Tibetan and Western scholars have looked everywhere for Shambhala — from the Gobi Desert to the North Pole. Three recent books offer relevant new information and insight.

In Dawn Behind the Dawn: A Search for the Earthly Paradise (Holt, 1992), cultural historian Geoffrey Ashe theorises that the idea of a lost paradise began with a goddess-worshipping cult in the region of the Altai-Baikal (a Siberian) region of northern Asia some 25,000 years ago. The book is erudite and impressively researched, touching on subjects ranging from Near Eastern mythology to Indo-European philology to modern feminism. Ashe summarises his reconstruction as follows:

“Tens of thousands of years ago, shamans in Siberia and Mongolia held the seven-star constellation [Ursa Major] in reverence. It was all the more important because the pole, which it ruled, was not marked then by a separate polestar of conspicuous brightness. ...The chief deity was a powerful Earth Mother and Mistress of Animals, with whom female shamans were closely associated. Her cult and symbolism, passing from tribe to tribe, played a part in forming the Paleolithic Goddess substratum across Siberia and Europe. Her chief animal form was a bear....

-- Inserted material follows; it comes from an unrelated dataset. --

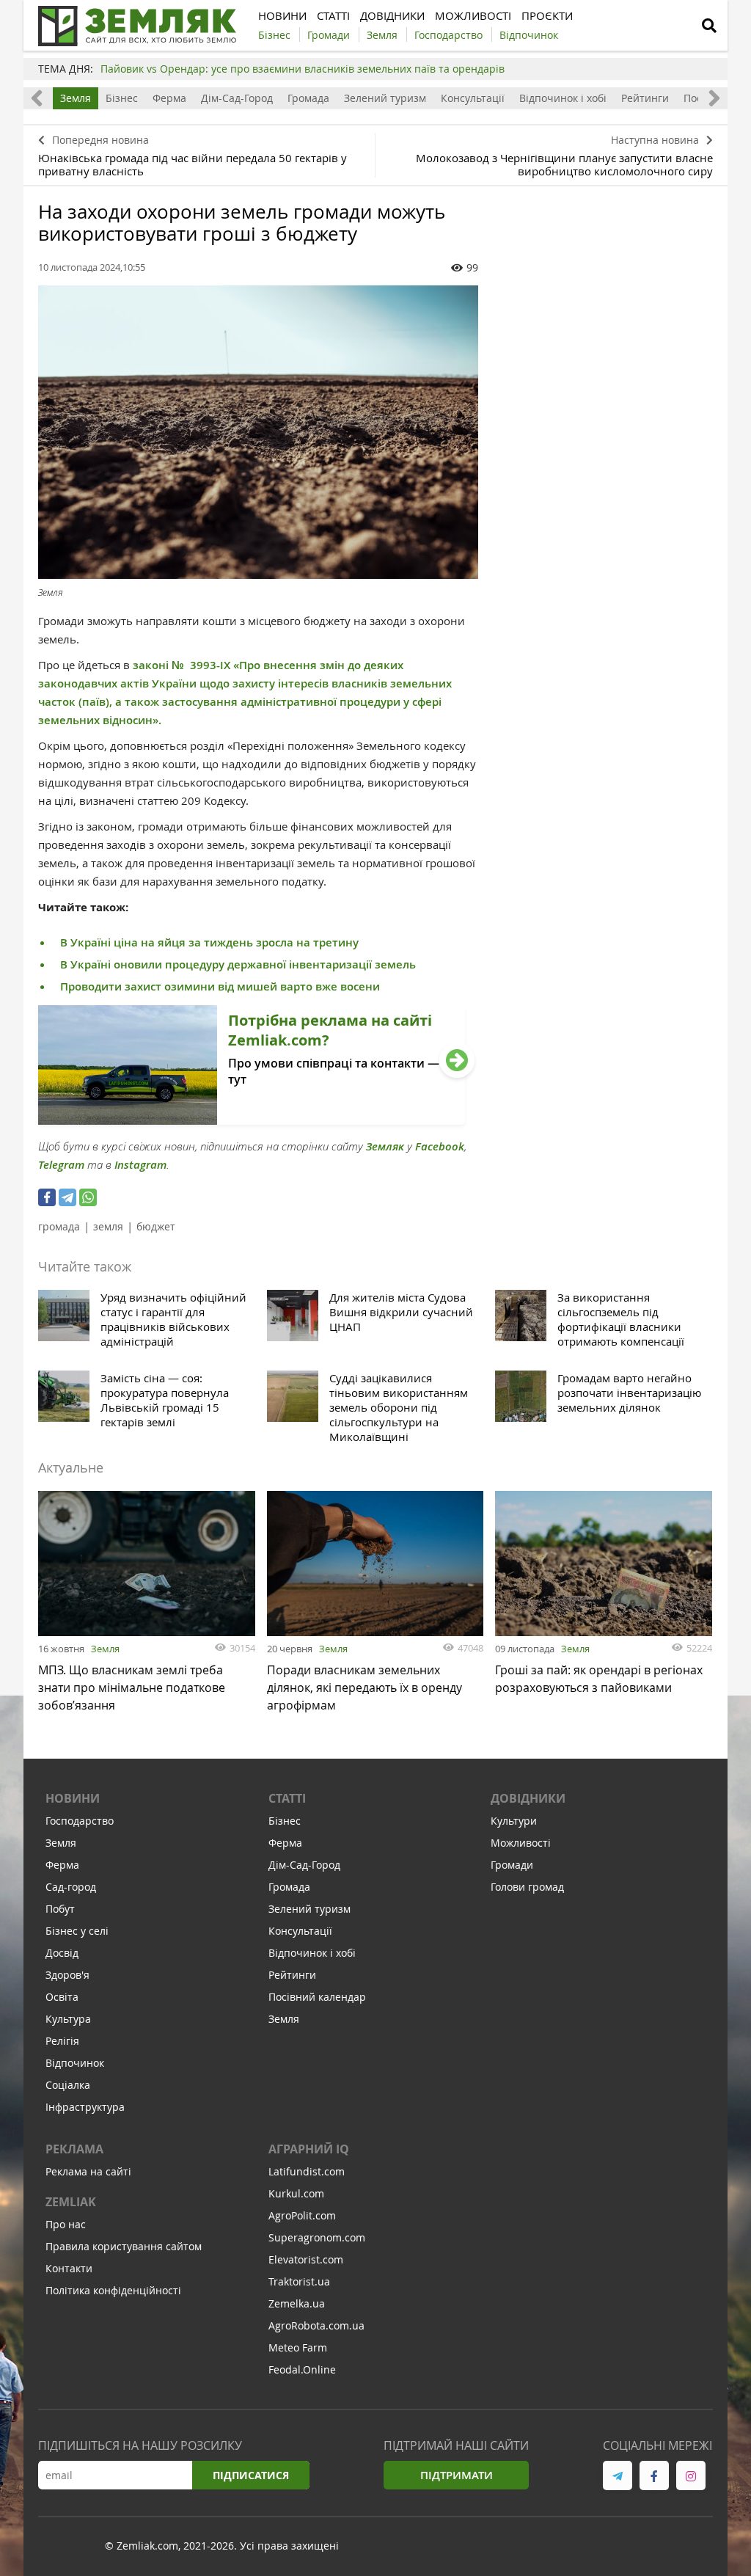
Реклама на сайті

“The constellation built up a unique numinosity, partly because of its relation to the pole and hence to shamans’ ideas of comic centrality, expressed in the image of a central tree or world-mountain, which they climbed in their trances to meet superior spirits. In the Altai region, actual gold that gave the range a name, and an actual mountain cult, helped to evoke the divine world-mountain as golden....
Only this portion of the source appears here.